● COMPLETE O SEGUINTE:
• A. Reproduza literalmente um trecho do texto sobre a tentação de Eva. Comece nas palavras "Segundo o julgamento" e pare depois de "corrigiu a serpente.".
• B. No texto sobre a tentação de Eva, em que consistiu o primeiro estágio da tentação?
• C. Diga se cada afirmação abaixo está de acordo com o texto sobre a tentação de Eva. Responda sim ou não e cite as palavras decisivas do texto. (i) Segundo Vos, a mulher não recebeu pessoalmente a proibição de Deus. (ii) Eva não percebeu a distorção da ordem de Deus feita pela serpente. (iii) A serpente iniciou a tentação com um pensamento blasfemo.

**** DOCUMENTO DE ORIGEM ****

Segundo o julgamento de Vos, Satanás escolhe tentar Eva baseado na única consideração que a distinguia de Adão: “que a mulher não recebeu pessoalmente a proibição de Deus, como Adão recebeu”. Essa é uma percepção inteligente, pois, como Vos aponta em certo momento, a própria Eva pode ter encarado um dilema a respeito do que Deus realmente tinha dito.
Vos divide a tentação em dois estágios:
- O primeiro estágio foi uma indução de dúvida em Eva.
- O segundo estágio acontece quando a dúvida abre espaço para um ataque frontal da serpente à honestidade de Deus.
No primeiro estágio, a serpente propositadamente distorce a ordem de Deus. “Foi isto mesmo que Deus disse: ‘Não comam de nenhum fruto das árvores do jardim’?”. Eva percebeu este erro e corrigiu a serpente.
Vos nota que Eva cita erroneamente a proibição divina. “Não comam do fruto da árvore que está no meio do jardim, nem toquem nele; do contrário vocês morrerão”. Sobre isto, ele diz: “Ali já transparece que a mulher tinha começado a pensar na possibilidade de Deus a restringir de maneira muito severa”. Assim, vemos o trabalho da serpente já em ação. Nesse ponto, o vendedor coloca seu pé segurando a porta.
Aqui, então, vem a segunda parte da tentação, em que Eva agora está aberta a escutar uma negação total da confiabilidade de Deus. A serpente diz: “Certamente não morrerão!”. Vos repara que, se a serpente tivesse iniciado com um pensamento blasfemo, Eva teria repudiado o tentador e o mandado embora. Todo o labor no primeiro estágio fora feito pela serpente para preparar Eva para seu monstruoso ataque.

**** MATERIAL EXTRAÍDO ****

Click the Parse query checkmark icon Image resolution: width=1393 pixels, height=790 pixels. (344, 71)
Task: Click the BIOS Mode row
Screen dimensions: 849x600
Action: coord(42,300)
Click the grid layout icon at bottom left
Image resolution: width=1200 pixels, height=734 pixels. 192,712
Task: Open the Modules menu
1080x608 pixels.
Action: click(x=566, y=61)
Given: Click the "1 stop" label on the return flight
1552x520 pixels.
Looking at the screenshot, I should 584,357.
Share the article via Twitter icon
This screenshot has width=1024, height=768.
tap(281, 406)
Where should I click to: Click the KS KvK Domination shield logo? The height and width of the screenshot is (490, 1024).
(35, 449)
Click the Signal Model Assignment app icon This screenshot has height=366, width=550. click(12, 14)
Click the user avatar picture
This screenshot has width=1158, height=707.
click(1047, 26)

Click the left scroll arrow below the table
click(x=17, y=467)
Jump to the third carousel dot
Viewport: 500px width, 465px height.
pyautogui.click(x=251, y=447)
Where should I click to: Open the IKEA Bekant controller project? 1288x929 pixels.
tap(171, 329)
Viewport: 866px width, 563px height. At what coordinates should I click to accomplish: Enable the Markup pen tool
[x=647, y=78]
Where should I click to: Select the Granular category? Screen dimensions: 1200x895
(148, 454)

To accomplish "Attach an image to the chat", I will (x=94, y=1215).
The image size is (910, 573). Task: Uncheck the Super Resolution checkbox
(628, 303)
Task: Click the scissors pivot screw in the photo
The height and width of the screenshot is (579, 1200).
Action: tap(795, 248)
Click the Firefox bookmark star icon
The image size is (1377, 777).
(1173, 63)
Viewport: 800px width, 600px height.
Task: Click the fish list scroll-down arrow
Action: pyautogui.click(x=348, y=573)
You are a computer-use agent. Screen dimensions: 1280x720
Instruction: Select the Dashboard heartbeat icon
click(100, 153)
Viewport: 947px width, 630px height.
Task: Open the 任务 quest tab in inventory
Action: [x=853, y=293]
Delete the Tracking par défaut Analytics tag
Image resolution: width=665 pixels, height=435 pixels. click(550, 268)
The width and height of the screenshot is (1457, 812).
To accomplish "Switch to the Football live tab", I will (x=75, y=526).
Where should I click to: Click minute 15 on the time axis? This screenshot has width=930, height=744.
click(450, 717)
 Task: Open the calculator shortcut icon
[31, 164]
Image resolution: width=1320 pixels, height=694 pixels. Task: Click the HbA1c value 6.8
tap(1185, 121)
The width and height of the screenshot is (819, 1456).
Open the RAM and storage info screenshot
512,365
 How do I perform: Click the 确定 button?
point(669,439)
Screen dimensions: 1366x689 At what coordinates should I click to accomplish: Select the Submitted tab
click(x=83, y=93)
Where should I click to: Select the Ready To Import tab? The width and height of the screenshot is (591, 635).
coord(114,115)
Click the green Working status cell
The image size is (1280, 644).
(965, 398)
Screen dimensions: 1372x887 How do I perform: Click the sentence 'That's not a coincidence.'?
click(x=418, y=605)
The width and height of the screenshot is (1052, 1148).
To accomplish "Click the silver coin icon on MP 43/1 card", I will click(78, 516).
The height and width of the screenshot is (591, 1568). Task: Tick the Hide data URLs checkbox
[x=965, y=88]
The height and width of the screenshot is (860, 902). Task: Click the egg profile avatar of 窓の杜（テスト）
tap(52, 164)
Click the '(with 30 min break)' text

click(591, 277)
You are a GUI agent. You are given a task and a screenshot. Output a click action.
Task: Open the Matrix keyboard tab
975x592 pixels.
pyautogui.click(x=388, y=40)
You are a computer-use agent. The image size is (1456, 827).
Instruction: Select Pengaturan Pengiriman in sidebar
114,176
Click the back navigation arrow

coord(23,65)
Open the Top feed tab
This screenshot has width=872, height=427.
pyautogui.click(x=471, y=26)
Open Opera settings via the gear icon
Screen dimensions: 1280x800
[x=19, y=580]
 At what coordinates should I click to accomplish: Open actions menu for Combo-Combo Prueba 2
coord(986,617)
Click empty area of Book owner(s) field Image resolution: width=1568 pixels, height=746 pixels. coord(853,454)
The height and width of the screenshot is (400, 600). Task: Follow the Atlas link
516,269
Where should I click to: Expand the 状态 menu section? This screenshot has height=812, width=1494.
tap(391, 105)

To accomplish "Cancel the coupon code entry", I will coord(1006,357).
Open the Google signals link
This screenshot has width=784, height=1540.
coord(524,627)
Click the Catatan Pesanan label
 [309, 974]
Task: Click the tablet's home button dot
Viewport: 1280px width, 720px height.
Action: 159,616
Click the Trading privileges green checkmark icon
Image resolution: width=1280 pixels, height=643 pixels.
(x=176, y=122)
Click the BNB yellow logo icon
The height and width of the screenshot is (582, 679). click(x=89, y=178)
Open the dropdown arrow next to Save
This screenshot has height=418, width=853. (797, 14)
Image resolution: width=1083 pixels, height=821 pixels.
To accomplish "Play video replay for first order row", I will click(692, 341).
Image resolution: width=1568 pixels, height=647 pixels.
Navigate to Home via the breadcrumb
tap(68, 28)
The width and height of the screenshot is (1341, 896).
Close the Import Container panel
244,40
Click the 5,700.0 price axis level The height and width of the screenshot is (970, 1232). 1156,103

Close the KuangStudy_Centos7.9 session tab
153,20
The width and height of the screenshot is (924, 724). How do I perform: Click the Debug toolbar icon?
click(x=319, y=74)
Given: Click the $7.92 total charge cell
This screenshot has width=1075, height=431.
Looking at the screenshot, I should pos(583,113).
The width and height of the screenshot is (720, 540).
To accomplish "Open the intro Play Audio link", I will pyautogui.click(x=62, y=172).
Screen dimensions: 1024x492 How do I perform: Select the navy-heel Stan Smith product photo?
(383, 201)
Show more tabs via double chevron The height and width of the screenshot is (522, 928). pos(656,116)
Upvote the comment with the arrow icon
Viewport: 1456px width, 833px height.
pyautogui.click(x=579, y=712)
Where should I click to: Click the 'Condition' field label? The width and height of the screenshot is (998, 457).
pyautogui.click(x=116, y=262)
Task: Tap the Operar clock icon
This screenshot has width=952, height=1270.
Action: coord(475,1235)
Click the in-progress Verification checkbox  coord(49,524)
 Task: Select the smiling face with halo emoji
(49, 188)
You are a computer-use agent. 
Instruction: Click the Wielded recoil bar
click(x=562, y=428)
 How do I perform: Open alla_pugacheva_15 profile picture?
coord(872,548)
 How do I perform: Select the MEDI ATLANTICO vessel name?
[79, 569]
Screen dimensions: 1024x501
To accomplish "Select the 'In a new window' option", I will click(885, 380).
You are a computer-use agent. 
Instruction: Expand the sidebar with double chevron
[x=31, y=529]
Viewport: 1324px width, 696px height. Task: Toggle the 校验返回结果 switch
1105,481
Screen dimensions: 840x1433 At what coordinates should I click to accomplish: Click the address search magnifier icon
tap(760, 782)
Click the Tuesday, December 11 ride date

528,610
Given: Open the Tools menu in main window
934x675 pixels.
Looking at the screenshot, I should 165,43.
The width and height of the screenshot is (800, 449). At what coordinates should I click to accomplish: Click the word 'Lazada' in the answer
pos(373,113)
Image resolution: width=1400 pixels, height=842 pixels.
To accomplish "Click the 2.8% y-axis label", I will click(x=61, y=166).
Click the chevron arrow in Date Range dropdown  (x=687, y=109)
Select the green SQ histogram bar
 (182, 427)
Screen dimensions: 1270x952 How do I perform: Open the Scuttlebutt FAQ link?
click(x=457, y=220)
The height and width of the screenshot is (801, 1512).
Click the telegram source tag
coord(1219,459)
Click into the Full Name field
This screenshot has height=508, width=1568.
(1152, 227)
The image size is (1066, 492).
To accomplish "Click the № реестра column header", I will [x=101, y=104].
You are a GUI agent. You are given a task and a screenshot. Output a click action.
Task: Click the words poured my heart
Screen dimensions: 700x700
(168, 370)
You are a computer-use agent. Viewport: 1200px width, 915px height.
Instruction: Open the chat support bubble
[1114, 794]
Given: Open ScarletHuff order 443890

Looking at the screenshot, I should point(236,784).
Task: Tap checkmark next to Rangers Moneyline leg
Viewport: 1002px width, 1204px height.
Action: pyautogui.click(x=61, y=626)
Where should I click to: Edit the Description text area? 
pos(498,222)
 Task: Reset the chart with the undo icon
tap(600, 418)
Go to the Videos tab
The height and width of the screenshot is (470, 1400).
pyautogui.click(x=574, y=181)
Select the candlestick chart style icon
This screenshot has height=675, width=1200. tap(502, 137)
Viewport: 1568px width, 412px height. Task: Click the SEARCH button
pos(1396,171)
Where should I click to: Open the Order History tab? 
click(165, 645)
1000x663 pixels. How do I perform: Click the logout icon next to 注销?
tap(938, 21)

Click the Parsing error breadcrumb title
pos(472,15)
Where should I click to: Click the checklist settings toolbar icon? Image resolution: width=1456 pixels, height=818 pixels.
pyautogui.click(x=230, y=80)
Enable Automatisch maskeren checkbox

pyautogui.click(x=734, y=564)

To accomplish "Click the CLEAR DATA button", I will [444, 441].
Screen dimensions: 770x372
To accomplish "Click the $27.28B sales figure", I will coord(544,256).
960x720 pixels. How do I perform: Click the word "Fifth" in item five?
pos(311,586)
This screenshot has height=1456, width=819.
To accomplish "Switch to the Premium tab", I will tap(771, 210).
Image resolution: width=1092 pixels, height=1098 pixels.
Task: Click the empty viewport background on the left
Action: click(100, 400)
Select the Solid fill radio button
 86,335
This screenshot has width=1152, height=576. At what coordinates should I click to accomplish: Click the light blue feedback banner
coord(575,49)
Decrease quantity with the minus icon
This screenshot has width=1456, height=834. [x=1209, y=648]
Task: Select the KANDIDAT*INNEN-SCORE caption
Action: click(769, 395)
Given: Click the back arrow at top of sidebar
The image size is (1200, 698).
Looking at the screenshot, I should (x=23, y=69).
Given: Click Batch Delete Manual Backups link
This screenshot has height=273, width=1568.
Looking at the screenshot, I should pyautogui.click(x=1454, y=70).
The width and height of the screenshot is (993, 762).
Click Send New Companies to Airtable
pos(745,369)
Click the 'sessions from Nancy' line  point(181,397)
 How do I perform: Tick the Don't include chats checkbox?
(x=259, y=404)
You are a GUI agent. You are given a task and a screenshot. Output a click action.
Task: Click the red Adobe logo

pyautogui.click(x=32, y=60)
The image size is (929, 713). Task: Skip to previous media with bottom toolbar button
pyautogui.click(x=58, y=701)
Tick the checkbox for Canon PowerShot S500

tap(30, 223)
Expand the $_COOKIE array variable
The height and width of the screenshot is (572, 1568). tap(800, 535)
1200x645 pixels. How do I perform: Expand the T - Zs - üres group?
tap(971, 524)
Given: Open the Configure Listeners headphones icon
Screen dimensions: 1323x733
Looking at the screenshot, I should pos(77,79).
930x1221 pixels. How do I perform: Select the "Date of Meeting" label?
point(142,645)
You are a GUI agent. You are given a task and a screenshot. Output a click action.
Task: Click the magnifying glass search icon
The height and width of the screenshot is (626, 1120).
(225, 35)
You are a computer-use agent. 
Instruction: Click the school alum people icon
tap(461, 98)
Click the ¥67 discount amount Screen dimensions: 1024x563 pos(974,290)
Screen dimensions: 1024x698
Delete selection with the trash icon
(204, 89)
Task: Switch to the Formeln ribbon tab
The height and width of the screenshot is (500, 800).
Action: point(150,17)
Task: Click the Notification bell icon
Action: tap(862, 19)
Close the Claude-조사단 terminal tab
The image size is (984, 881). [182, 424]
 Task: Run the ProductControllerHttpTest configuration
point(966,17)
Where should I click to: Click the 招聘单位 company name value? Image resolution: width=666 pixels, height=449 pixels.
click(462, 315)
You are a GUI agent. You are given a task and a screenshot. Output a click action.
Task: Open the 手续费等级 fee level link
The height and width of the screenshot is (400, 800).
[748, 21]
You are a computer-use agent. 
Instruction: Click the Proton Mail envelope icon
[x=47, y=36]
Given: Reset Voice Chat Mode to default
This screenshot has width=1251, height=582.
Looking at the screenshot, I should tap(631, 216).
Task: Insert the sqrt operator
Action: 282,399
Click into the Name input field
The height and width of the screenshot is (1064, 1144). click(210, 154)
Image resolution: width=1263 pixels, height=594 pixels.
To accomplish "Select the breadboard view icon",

****

● RESULTADOS:
• A.
Segundo o julgamento de Vos, Satanás escolhe tentar Eva baseado na única consideração que a distinguia de Adão: “que a mulher não recebeu pessoalmente a proibição de Deus, como Adão recebeu”. Essa é uma percepção inteligente, pois, como Vos aponta em certo momento, a própria Eva pode ter encarado um dilema a respeito do que Deus realmente tinha dito.
Vos divide a tentação em dois estágios:
- O primeiro estágio foi uma indução de dúvida em Eva.
- O segundo estágio acontece quando a dúvida abre espaço para um ataque frontal da serpente à honestidade de Deus.
No primeiro estágio, a serpente propositadamente distorce a ordem de Deus. “Foi isto mesmo que Deus disse: ‘Não comam de nenhum fruto das árvores do jardim’?”. Eva percebeu este erro e corrigiu a serpente.

• B. Foi uma indução de dúvida em Eva.

• C.
(i) Sim: “que a mulher não recebeu pessoalmente a proibição de Deus, como Adão recebeu”.
(ii) Não: “Eva percebeu este erro e corrigiu a serpente.”
(iii) Não: “se a serpente tivesse iniciado com um pensamento blasfemo, Eva teria repudiado o tentador e o mandado embora.”